Police, city leaders, peace organizations explain why gun violence is surging in Rochester

Local News

ROCHESTER, NY (WROC) — On the eve of the federal law enforcement’s press conference Wednesday to present their solutions to curb violence in the region, many on both sides here are looking for solutions to stop it.

Chief James Vanbrederode with the Gates Police Department says Rochester ‘takes the cake’ right now when it comes to violent crime, and what happens in the city, impacts the whole region. He wants to see more of a presence to prevent crime, while others say they want to see more mediation out on the streets.

Vanbrederode also serves as the President of the Monroe County Police Chiefs Association and says the criminal justice system in New York has been watered down.

“We struggle to be able to take the ‘bad of the bad guys’ off the street,” he says adding, “And the tell-tale moment when you know you have a problem with your State criminal justice system, is when you have to go to then to the government that’s above you, which is the federal government, to go to their criminal justice system and see what tools are in the toolbox so that we can keep the bad guys off the street.”

Chief James Vanbrederode of the Gates Police Department. He also serves as President of the Monroe County Police Chiefs Association

Vanbrederode says a lot of these crimes are from repeat offenders, a product of bail reform. The feds stepping in to help, a sign of how bad things are. What prevents crime he says, is just having a police presence, the defunding of resources not helping. Another jump in violence he says is young people.  

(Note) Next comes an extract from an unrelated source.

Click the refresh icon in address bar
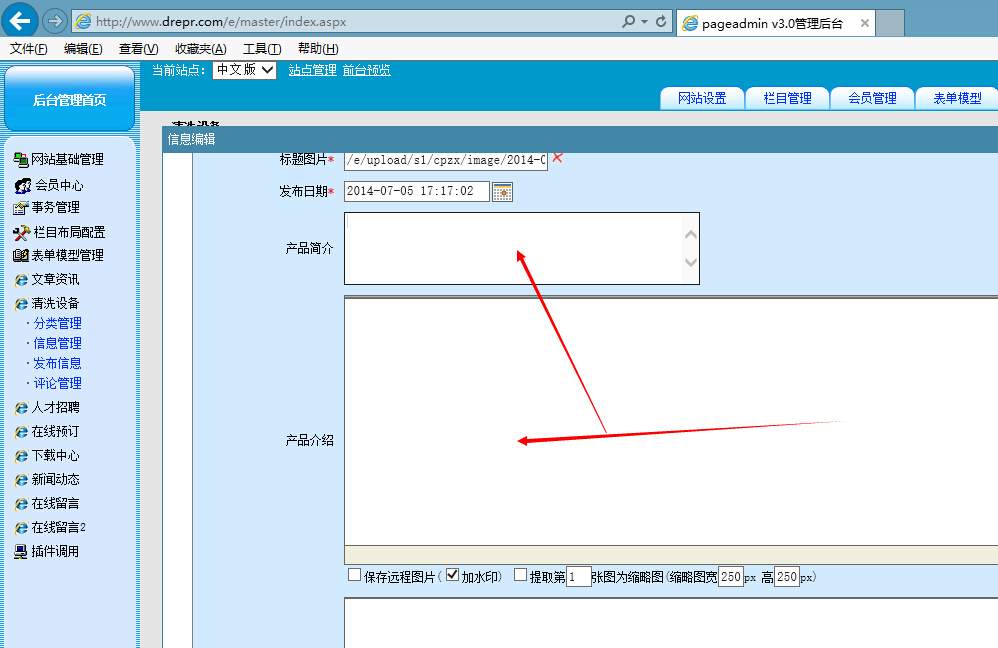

“You know we can get to these kids if we just have the time and resources,” he said.

Melvin Cross Jr. is with Pathways to Peace, a youth engagement violence prevention program. He says so much of this spike in violence involves young people who don’t know how to resolve disputes, especially post-COVID and post-lockdown.

“It just seems like all of that is coming to a boiling point,” said Cross.

He says to solve this, bring everyone to the table, police and community. 

“I feel like that would be able to slow the violence down,” he said.

Cross adds, “If we could get, which we do have a healthy relationship with law enforcement and other community organizations if we could all work together, I think that would be very beneficial. We don’t want to over police the community, but we don’t want to under police it, either. We want to have balance, we want to have our community partners.”

Melvin Cross, Jr. with Pathways to Peace

Rochester City Councilmember Mary Lupien saying investing in violence prevention right now is a must. 

“A lot of the murders that we’re seeing are retaliatory gang violence,” she says.

Something Cross also said. In other words, the violence isn’t all random. Lupien says mediators in the community can dissolve these acts before they happen. 

“Once those relationships are built, they can be transitioned into programs to really help them out of the life,” she says.